• [What the task asks] Return the records that follow, matching each one exactly.

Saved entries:
────────

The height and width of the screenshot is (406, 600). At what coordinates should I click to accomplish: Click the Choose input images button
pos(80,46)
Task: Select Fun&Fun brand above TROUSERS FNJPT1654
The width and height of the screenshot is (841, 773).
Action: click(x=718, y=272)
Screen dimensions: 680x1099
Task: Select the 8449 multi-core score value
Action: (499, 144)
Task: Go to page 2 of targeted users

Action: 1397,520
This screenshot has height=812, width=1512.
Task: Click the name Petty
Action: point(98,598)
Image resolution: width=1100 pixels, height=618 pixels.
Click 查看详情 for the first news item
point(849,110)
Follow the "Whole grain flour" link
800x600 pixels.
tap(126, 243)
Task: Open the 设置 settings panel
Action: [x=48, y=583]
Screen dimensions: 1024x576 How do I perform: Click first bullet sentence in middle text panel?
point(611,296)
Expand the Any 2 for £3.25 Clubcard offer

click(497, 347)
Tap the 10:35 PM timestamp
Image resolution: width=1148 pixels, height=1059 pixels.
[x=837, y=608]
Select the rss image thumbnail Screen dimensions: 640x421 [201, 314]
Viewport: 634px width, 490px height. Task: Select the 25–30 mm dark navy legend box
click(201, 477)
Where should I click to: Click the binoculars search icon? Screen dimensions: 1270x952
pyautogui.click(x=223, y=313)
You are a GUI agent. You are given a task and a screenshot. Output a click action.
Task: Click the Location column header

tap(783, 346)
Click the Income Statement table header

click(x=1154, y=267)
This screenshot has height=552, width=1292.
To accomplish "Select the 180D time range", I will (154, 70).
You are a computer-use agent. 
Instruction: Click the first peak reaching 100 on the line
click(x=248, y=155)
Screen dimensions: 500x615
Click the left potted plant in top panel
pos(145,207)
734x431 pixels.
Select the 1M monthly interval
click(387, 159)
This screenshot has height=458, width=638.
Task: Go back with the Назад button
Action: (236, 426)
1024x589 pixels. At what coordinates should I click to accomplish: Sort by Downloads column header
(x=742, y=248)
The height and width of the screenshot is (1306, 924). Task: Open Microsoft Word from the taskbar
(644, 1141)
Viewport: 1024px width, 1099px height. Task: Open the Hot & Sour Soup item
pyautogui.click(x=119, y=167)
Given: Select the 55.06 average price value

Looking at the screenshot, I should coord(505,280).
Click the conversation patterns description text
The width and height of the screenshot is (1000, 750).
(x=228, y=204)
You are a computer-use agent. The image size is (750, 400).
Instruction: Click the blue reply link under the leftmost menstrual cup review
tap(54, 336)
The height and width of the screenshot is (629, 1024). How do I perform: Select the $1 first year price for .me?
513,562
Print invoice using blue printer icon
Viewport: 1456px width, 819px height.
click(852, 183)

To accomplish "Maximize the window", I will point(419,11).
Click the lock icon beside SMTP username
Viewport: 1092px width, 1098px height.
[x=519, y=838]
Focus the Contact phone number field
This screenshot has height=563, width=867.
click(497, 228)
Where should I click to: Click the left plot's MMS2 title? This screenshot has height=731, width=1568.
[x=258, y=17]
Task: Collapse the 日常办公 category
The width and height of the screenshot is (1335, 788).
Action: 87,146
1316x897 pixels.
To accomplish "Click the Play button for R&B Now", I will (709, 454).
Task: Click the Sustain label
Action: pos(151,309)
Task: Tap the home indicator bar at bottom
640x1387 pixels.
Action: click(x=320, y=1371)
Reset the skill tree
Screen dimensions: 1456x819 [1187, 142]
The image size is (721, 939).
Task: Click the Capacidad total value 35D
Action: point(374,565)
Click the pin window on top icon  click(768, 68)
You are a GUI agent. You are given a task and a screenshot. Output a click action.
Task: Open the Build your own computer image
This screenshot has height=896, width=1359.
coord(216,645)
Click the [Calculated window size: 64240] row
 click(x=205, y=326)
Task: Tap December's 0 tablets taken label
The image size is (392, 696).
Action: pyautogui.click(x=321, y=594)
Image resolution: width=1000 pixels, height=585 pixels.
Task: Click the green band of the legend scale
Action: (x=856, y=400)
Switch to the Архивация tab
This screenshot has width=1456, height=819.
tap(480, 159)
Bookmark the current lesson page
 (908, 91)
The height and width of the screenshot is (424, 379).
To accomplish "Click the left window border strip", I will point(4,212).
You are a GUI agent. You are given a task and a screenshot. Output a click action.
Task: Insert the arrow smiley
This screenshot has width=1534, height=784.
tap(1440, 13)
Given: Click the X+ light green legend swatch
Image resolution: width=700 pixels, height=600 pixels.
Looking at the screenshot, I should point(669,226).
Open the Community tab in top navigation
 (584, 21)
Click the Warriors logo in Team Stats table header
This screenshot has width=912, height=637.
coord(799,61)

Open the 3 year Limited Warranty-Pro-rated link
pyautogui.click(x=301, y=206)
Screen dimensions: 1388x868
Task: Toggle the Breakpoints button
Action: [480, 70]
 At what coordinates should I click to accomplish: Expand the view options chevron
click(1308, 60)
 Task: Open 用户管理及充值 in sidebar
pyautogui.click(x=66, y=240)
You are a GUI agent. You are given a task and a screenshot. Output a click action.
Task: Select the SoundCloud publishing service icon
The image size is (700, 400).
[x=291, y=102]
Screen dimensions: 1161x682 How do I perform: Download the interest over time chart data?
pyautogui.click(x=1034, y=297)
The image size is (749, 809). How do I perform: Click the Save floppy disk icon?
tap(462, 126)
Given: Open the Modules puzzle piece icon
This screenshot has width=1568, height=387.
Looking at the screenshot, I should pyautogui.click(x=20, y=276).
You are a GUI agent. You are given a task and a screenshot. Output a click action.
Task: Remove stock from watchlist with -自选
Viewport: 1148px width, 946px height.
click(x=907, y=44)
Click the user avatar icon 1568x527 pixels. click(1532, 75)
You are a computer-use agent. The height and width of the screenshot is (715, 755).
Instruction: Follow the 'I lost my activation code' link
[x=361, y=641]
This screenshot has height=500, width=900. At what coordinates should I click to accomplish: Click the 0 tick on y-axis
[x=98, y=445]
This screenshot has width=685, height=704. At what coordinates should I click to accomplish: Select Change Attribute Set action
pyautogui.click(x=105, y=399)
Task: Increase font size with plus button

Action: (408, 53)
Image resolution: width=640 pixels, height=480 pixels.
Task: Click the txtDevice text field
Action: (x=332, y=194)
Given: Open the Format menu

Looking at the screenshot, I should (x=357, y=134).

────────

• [Exercise response]
The height and width of the screenshot is (406, 600). At what coordinates should I click to accomplish: Click the Choose input images button
pos(80,46)
Task: Select Fun&Fun brand above TROUSERS FNJPT1654
The width and height of the screenshot is (841, 773).
Action: click(x=718, y=272)
Screen dimensions: 680x1099
Task: Select the 8449 multi-core score value
Action: (499, 144)
Task: Go to page 2 of targeted users

Action: 1397,520
This screenshot has height=812, width=1512.
Task: Click the name Petty
Action: point(98,598)
Image resolution: width=1100 pixels, height=618 pixels.
Click 查看详情 for the first news item
point(849,110)
Follow the "Whole grain flour" link
800x600 pixels.
tap(126, 243)
Task: Open the 设置 settings panel
Action: [x=48, y=583]
Screen dimensions: 1024x576 How do I perform: Click first bullet sentence in middle text panel?
point(611,296)
Expand the Any 2 for £3.25 Clubcard offer

click(497, 347)
Tap the 10:35 PM timestamp
Image resolution: width=1148 pixels, height=1059 pixels.
[x=837, y=608]
Select the rss image thumbnail Screen dimensions: 640x421 [201, 314]
Viewport: 634px width, 490px height. Task: Select the 25–30 mm dark navy legend box
click(201, 477)
Where should I click to: Click the binoculars search icon? Screen dimensions: 1270x952
pyautogui.click(x=223, y=313)
You are a GUI agent. You are given a task and a screenshot. Output a click action.
Task: Click the Location column header

tap(783, 346)
Click the Income Statement table header

click(x=1154, y=267)
This screenshot has height=552, width=1292.
To accomplish "Select the 180D time range", I will (154, 70).
You are a computer-use agent. 
Instruction: Click the first peak reaching 100 on the line
click(x=248, y=155)
Screen dimensions: 500x615
Click the left potted plant in top panel
pos(145,207)
734x431 pixels.
Select the 1M monthly interval
click(387, 159)
This screenshot has height=458, width=638.
Task: Go back with the Назад button
Action: (236, 426)
1024x589 pixels. At what coordinates should I click to accomplish: Sort by Downloads column header
(x=742, y=248)
The height and width of the screenshot is (1306, 924). Task: Open Microsoft Word from the taskbar
(644, 1141)
Viewport: 1024px width, 1099px height. Task: Open the Hot & Sour Soup item
pyautogui.click(x=119, y=167)
Given: Select the 55.06 average price value

Looking at the screenshot, I should coord(505,280).
Click the conversation patterns description text
The width and height of the screenshot is (1000, 750).
(x=228, y=204)
You are a computer-use agent. The image size is (750, 400).
Instruction: Click the blue reply link under the leftmost menstrual cup review
tap(54, 336)
The height and width of the screenshot is (629, 1024). How do I perform: Select the $1 first year price for .me?
513,562
Print invoice using blue printer icon
Viewport: 1456px width, 819px height.
click(852, 183)

To accomplish "Maximize the window", I will point(419,11).
Click the lock icon beside SMTP username
Viewport: 1092px width, 1098px height.
[x=519, y=838]
Focus the Contact phone number field
This screenshot has height=563, width=867.
click(497, 228)
Where should I click to: Click the left plot's MMS2 title? This screenshot has height=731, width=1568.
[x=258, y=17]
Task: Collapse the 日常办公 category
The width and height of the screenshot is (1335, 788).
Action: 87,146
1316x897 pixels.
To accomplish "Click the Play button for R&B Now", I will (709, 454).
Task: Click the Sustain label
Action: pos(151,309)
Task: Tap the home indicator bar at bottom
640x1387 pixels.
Action: click(x=320, y=1371)
Reset the skill tree
Screen dimensions: 1456x819 [1187, 142]
The image size is (721, 939).
Task: Click the Capacidad total value 35D
Action: point(374,565)
Click the pin window on top icon  click(768, 68)
You are a GUI agent. You are given a task and a screenshot. Output a click action.
Task: Open the Build your own computer image
This screenshot has height=896, width=1359.
coord(216,645)
Click the [Calculated window size: 64240] row
 click(x=205, y=326)
Task: Tap December's 0 tablets taken label
The image size is (392, 696).
Action: pyautogui.click(x=321, y=594)
Image resolution: width=1000 pixels, height=585 pixels.
Task: Click the green band of the legend scale
Action: (x=856, y=400)
Switch to the Архивация tab
This screenshot has width=1456, height=819.
tap(480, 159)
Bookmark the current lesson page
 (908, 91)
The height and width of the screenshot is (424, 379).
To accomplish "Click the left window border strip", I will point(4,212).
You are a GUI agent. You are given a task and a screenshot. Output a click action.
Task: Insert the arrow smiley
This screenshot has width=1534, height=784.
tap(1440, 13)
Given: Click the X+ light green legend swatch
Image resolution: width=700 pixels, height=600 pixels.
Looking at the screenshot, I should point(669,226).
Open the Community tab in top navigation
 (584, 21)
Click the Warriors logo in Team Stats table header
This screenshot has width=912, height=637.
coord(799,61)

Open the 3 year Limited Warranty-Pro-rated link
pyautogui.click(x=301, y=206)
Screen dimensions: 1388x868
Task: Toggle the Breakpoints button
Action: [480, 70]
 At what coordinates should I click to accomplish: Expand the view options chevron
click(1308, 60)
 Task: Open 用户管理及充值 in sidebar
pyautogui.click(x=66, y=240)
You are a GUI agent. You are given a task and a screenshot. Output a click action.
Task: Select the SoundCloud publishing service icon
The image size is (700, 400).
[x=291, y=102]
Screen dimensions: 1161x682 How do I perform: Download the interest over time chart data?
pyautogui.click(x=1034, y=297)
The image size is (749, 809). How do I perform: Click the Save floppy disk icon?
tap(462, 126)
Given: Open the Modules puzzle piece icon
This screenshot has width=1568, height=387.
Looking at the screenshot, I should pyautogui.click(x=20, y=276).
You are a GUI agent. You are given a task and a screenshot. Output a click action.
Task: Remove stock from watchlist with -自选
Viewport: 1148px width, 946px height.
click(x=907, y=44)
Click the user avatar icon 1568x527 pixels. click(1532, 75)
You are a computer-use agent. The height and width of the screenshot is (715, 755).
Instruction: Follow the 'I lost my activation code' link
[x=361, y=641]
This screenshot has height=500, width=900. At what coordinates should I click to accomplish: Click the 0 tick on y-axis
[x=98, y=445]
This screenshot has width=685, height=704. At what coordinates should I click to accomplish: Select Change Attribute Set action
pyautogui.click(x=105, y=399)
Task: Increase font size with plus button

Action: (408, 53)
Image resolution: width=640 pixels, height=480 pixels.
Task: Click the txtDevice text field
Action: (x=332, y=194)
Given: Open the Format menu

Looking at the screenshot, I should (x=357, y=134).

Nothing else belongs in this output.